エンゲージメント (Pro)

組織 → アセット → エンゲージメント → テスト → 検出事項

概要

DefectDojoのアセット階層において、エンゲージメントは、特定のアセット内で関連するテストのグループを表す、期間またはパイプラインに紐づくコンテナです。定期的であれ一度限りであれ、計画されたテスト作業がある場合、エンゲージメントはその関連結果すべてを保存する場所を提供します。

エンゲージメントの例には以下が含まれます。

  • 単発のペネトレーションテスト
  • 毎月または四半期ごとの定期スキャン
  • バグバウンティのレビュー期間
  • CI/CDパイプラインの実行(各パイプラインを個別のエンゲージメントとして扱うチームの場合)
  • コードリリースサイクル(例:「v4.2リリースセキュリティレビュー」)

エンゲージメントタイプ

DefectDojoは、インタラクティブCI/CDという2つのエンゲージメントタイプをサポートしています。これらのタイプは、テストが通常どのように作成され、スキャン結果がどのようにインポートされるかを決定します。

インタラクティブエンゲージメントは、通常エンジニアによって実行されます。インタラクティブエンゲージメントは、自動テスト、人間のテスター、またはアプリケーションの機能と「インタラクト」する何らかの活動を使用して、実行中のアプリケーションをテストすることに焦点を当てています。

CI/CDエンゲージメントは、CI/CDパイプラインとの自動連携のためのものです。CI/CDエンゲージメントは、リリースプロセスのステップによってトリガーされる自動アクションとしてデータをインポートすることを目的としています。

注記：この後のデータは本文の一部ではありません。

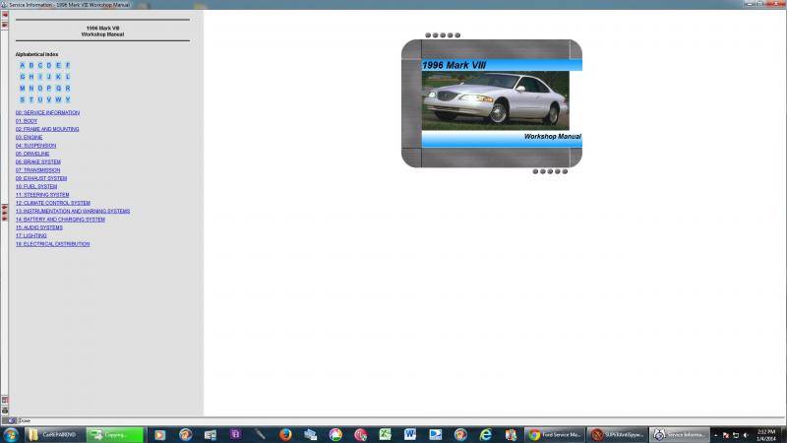The height and width of the screenshot is (443, 787).
Task: Launch Microsoft Word from taskbar
Action: (409, 434)
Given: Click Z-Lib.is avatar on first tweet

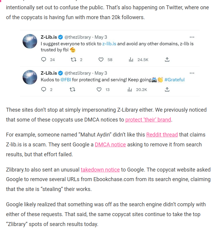Looking at the screenshot, I should [x=30, y=41].
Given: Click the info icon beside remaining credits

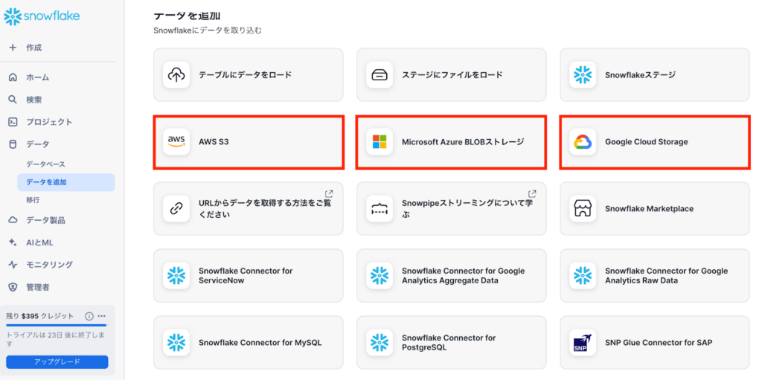Looking at the screenshot, I should (89, 316).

カテゴリインタラクティブエンゲージメントCI/CDエンゲージメント
主な用途手動またはアドホックなセキュリティテストパイプライン内での自動化された定期的なセキュリティテスト
期間期間限定で有限潜在的に無期限
頻度定期的または単発継続的またはコミットごと
ワークフロー人間のテスターがツールを実行 → 結果を手動でインポートパイプラインがツールを実行 → 結果を自動的にDefectDojoにプッシュ
結果のインポート方法UIまたはCLI経由での手動アップロード自動化によるAPI駆動のインポート(例:CLI、コネクタ、cronジョブ、パイプラインスクリプト)
典型的なテストタイプペネトレーションテスト、レッドチーム演習、手動評価静的解析、依存関係スキャン、コンテナスキャン

エンゲージメントデータ

テスト活動を整理するコンテナとして、エンゲージメントはさまざまなデータを保存または追跡できます。

  • 目標開始日と終了日
  • 説明とスコープに関するメモ
  • ステータス(進行中、計画済み、完了など)
  • 担当者/リード
  • 関連するテスト(例:スキャン、ペネトレーションテスト、手動テストなど)
  • 検出事項と検出事項のタイプ(例:アクティブ、緩和済み、リスク受容済み、重複など)
  • 脅威モデルまたはリスク受容情報
  • タグ
  • ファイルとメモ
  • Jiraプロジェクト設定
  • 環境の詳細(例:ステージング環境か本番環境か)
  • ビルドID(CI/CDに連携している場合)
  • エンゲージメント内の過去のテストの履歴データ

エンゲージメントへのアクセス

エンゲージメントにはサイドバーからアクセスできます。サブメニューから、アクティブなエンゲージメントとすべてのエンゲージメントにアクセスできるほか、新しいエンゲージメントを作成するオプションも利用できます。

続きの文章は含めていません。